Y’all. It has been forever.
I have had so many posts swirl around my head, but I usually really do write these during naptime, and ever since third trimester started, Ellie’s naptime is my naptime.
I told my grandma I was tired the other day and she said something like, “You ain’t seen nothing yet, sweetie.” I know she’s right, but I also know that the kind of tired I am in the third trimester and the kind of tired I am because I don’t sleep at night and I chase kiddos around all day are different. That tiredness can be helped by wonderful things like coffee and naps while Nana babysits, this tiredness can only be helped by not being pregnant anymore. That being said, I’m still definitely enjoying pregnancy and am trying to savor these last few weeks as a momma with one baby on the outside.
And now, I guess I just have a few updates that I’ve been meaning to write about, but I just keep falling asleep.
My grandfather passed away shortly after I wrote this post. Early in the morning on Father’s Day, he went to be with Jesus. It wasn’t anything like I imagined– I actually found out about it on the internet. We had kissed him goodbye the night before and gone home to get some sleep, and I woke up to the news on my Instagram feed. It was jarring. And when we showed up at the house he was just gone. And there was an empty bed where he used to be, and the world was going about its Sunday like nothing ever happened. Like nothing ever happened. And I knew that he was finally free, finally with Jesus, but I was still sad. I took my daughter on a walk to the park because don’t you sometimes just need some space when something like that happens? Sometimes when you’re grieving and the world just seems to go faster and faster, don’t you just want to pause and make space? That’s why I walked to the park and sat on the swings that Sunday. To make a little space in that Father’s Day for my grandpa. I’m sure I’m not done writing about this, but that’s all I have to say for now.
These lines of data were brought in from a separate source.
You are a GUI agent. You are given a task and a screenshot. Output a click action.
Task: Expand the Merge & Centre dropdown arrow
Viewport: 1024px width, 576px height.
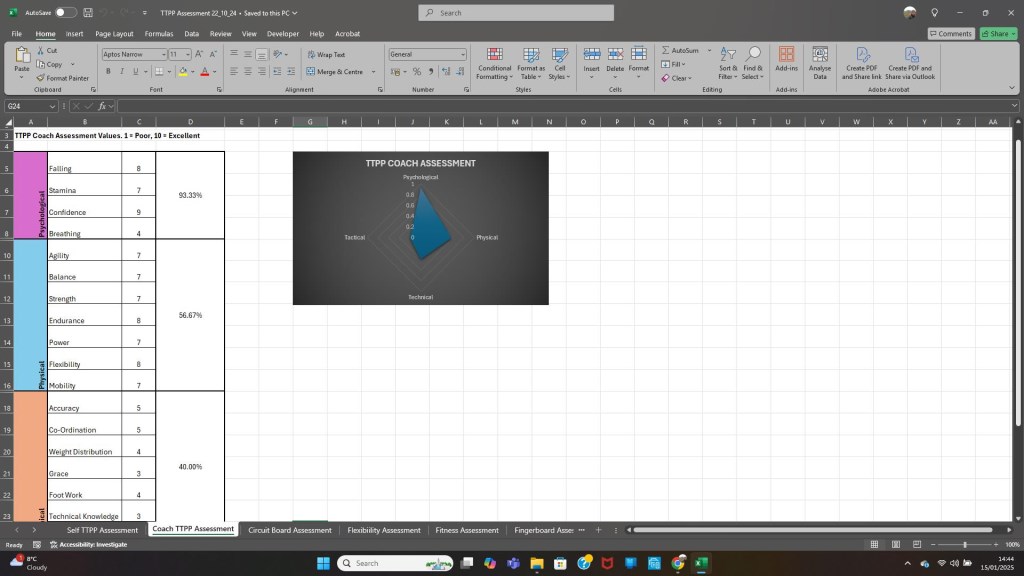coord(374,71)
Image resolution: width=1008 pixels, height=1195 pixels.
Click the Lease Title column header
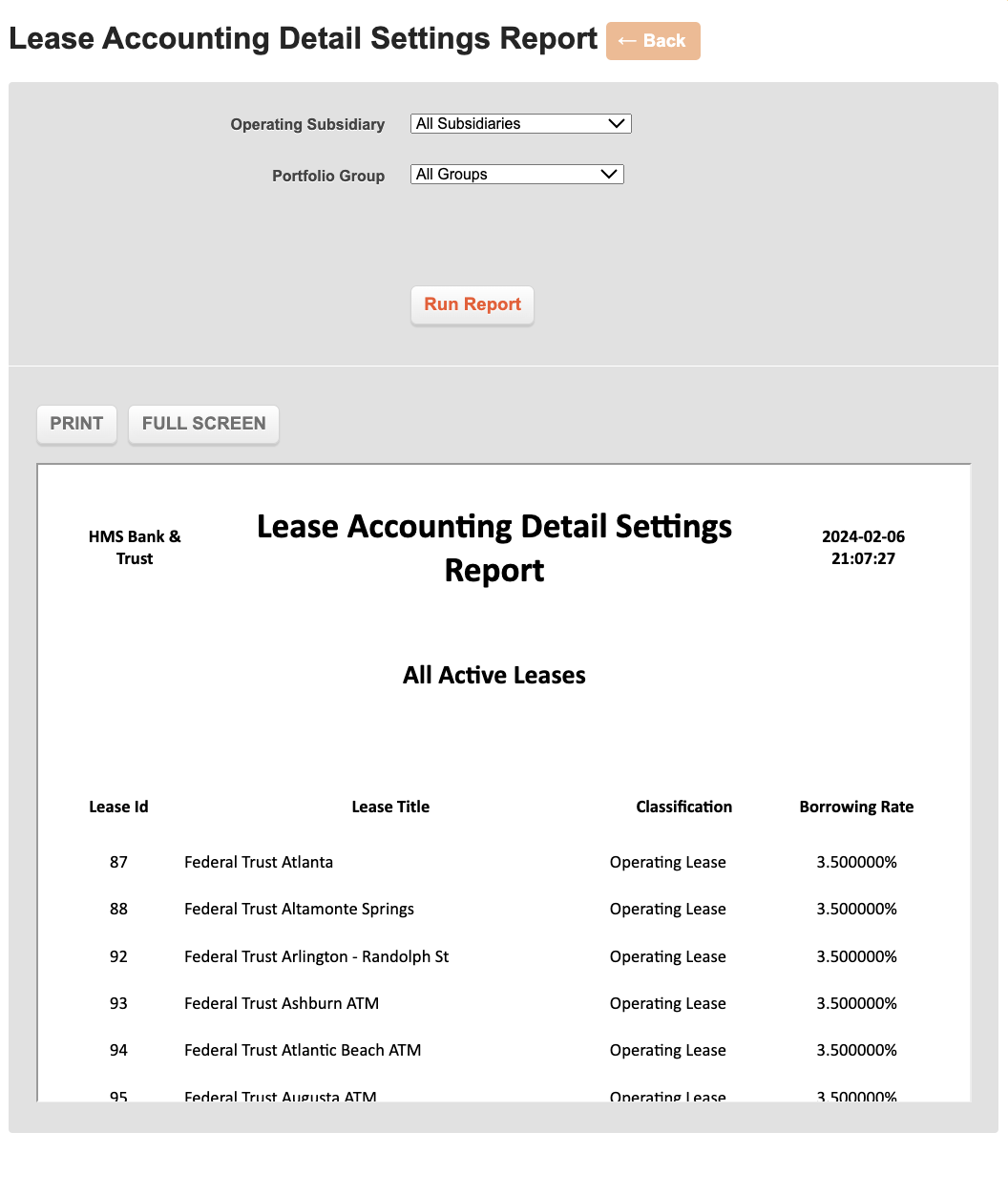[x=390, y=807]
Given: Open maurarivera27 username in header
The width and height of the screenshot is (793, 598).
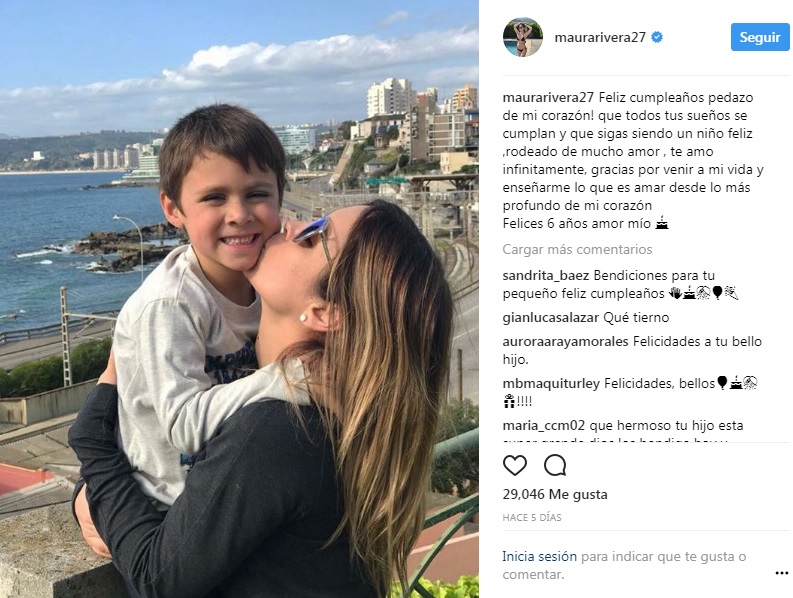Looking at the screenshot, I should [x=600, y=37].
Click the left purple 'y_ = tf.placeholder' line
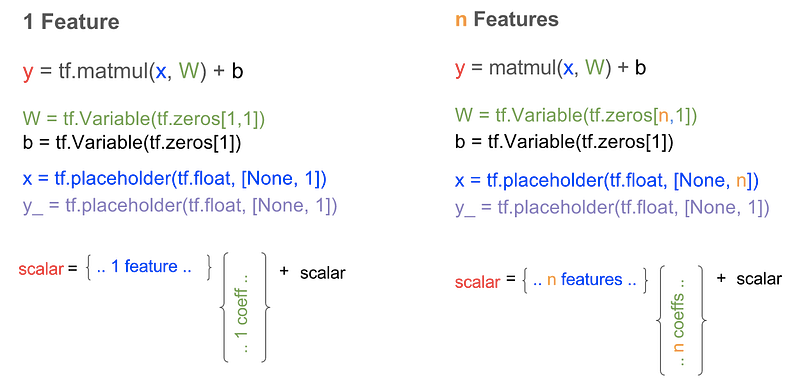 180,206
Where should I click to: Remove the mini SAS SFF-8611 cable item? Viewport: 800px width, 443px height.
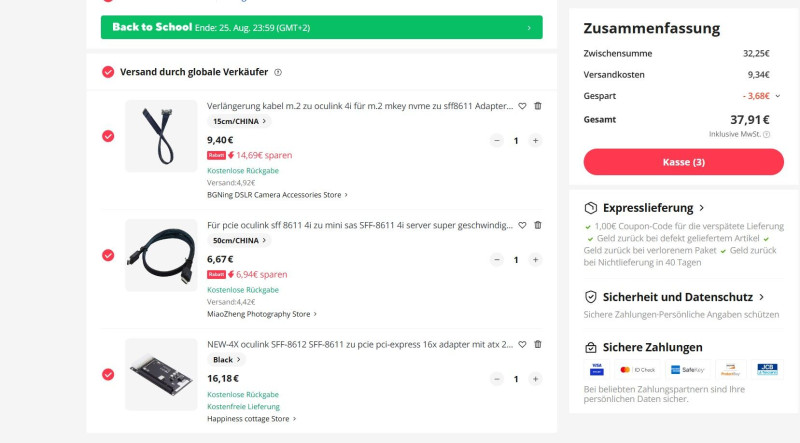[537, 225]
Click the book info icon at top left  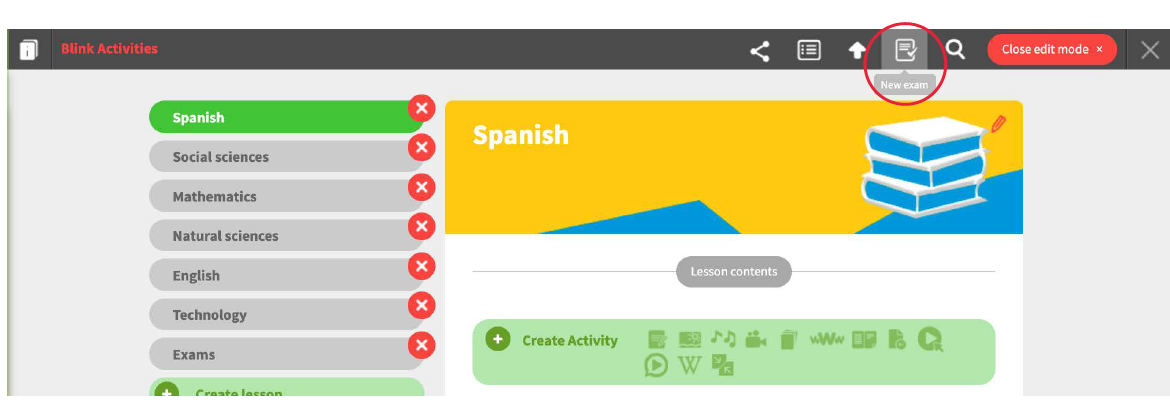point(29,50)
I also went to the high-risk doctor to have my ultrasound sometime between when I last wrote and now. In her awesome Long Island accent, the doctor told us that her ultrasound technician had been alerted to look for a lake in my placenta (remember, not a leak, people) and she “didn’t appreciate that at all.” I was kind of confused (again) but it turns out what she meant was that her tech didn’t find anything to be concerned about and after the doc had a look, she agreed. So, thanks be to God, we got out of there with a clean bill of health and as close to 100% certainty you can get that there will be a sweet little girl joining our family in less than two months! We were very grateful to hear that everything looks good. Thank you for your prayers. Please continue to pray. I have struggled almost daily with trusting the Lord through this pregnancy. He is still at work, and I am so grateful for the story he is writing in our lives today, for the gift of the family he has given us today, and I’m still asking him to help me learn not to worry about tomorrow.
My goal is to be back to writing at least once a week because I really miss it and because I think it’s important. Sometimes the hardest part for me when I fall off like this is getting back up, so now that we got this out of the way, hopefully there will be better things to come. I have a few good ideas– we’ll see what happens.